Consignes –
[1] Pour chacune des affirmations suivantes, indiquez si elle concorde avec le texte sur le marché mondial du médicament en répondant oui ou non. Citez à l'appui les mots décisifs du texte. (a) En 2004, le marché américain a progressé de 7,8 % en valeur. (b) L'Allemagne a enregistré la plus forte hausse d'Europe. (c) La part des vingt médicaments les plus vendus dans la croissance globale a augmenté entre 2000 et 2004.
[2] Selon le texte sur le marché mondial du médicament, quelle fonction occupe Corinne Segalen ?
[3] Relevez dans le texte sur le marché mondial du médicament tous les marchés dont la croissance en 2004 est chiffrée, avec le chiffre donné pour chacun.

LE MARCHÉ MONDIAL du médicament continue de croître, mais plus modérément qu'avant. C'est ce qui ressort de la dernière étude d'IMS, qui constate que « la croissance du marché pharmaceutique mondial continue mais s'érode ». Pour Corinne Segalen, présidente d'IMS, le marché américain a même enregistré sa plus faible croissance depuis dix ans, avec une hausse en valeur de 7,8 %, alors qu'entre 1999 et 2003 la croissance moyenne annuelle s'établissait à 13,7 %. Ailleurs, les résultats 2004 sont assez contrastés, avec un marché européen en croissance de 5,7 %, et les marchés asiatique, africain, australien et sud-américain en hausse oscillant entre 13 % et 13,4 %. En Europe, la hausse la plus modeste revient sans conteste à l'Allemagne, dont le marché pharmaceutique n'a crû que de 1,6 %, conséquence manifeste d'une réforme « brutale » du système de santé.
Autre enseignement de cette étude : la contribution à la croissance globale du marché des vingt médicaments les plus vendus au monde a régressé, passant de 56 % en 2000 à 41 % en 2004. Signe d'une industrie pharmaceutique qui cherche mais ne trouve pas toujours. De plus, parmi les dix premiers laboratoires pharmaceutiques mondiaux, seuls Sanofi-Aventis et Roche ont connu au cours de l'année 2004 une croissance supérieure à la moyenne dans les trois marchés clés que constituent les Etats-Unis, l'Union européenne et le Japon.
Signaux d'alerte.

Données fournies –
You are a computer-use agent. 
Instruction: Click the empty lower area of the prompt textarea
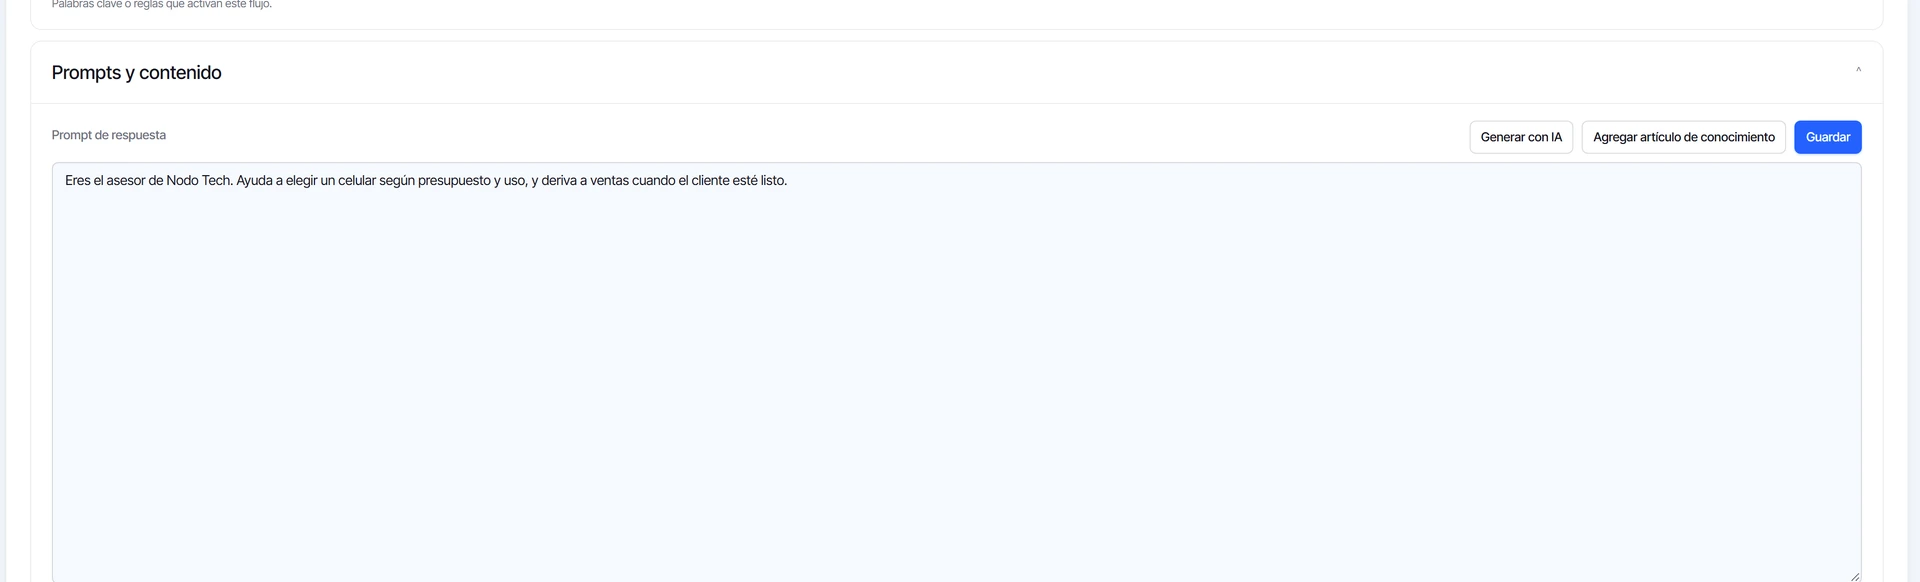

Réponses par consigne –
[1]
(a) Oui : « avec une hausse en valeur de 7,8 % ».
(b) Non : « la hausse la plus modeste revient sans conteste à l'Allemagne ».
(c) Non : « a régressé, passant de 56 % en 2000 à 41 % en 2004 ».

[2] Elle est présidente d'IMS.

[3]
- Marché américain : 7,8 %
- Marché européen : 5,7 %
- Marché allemand : 1,6 %
- Marché asiatique : entre 13 % et 13,4 %
- Marché africain : entre 13 % et 13,4 %
- Marché australien : entre 13 % et 13,4 %
- Marché sud-américain : entre 13 % et 13,4 %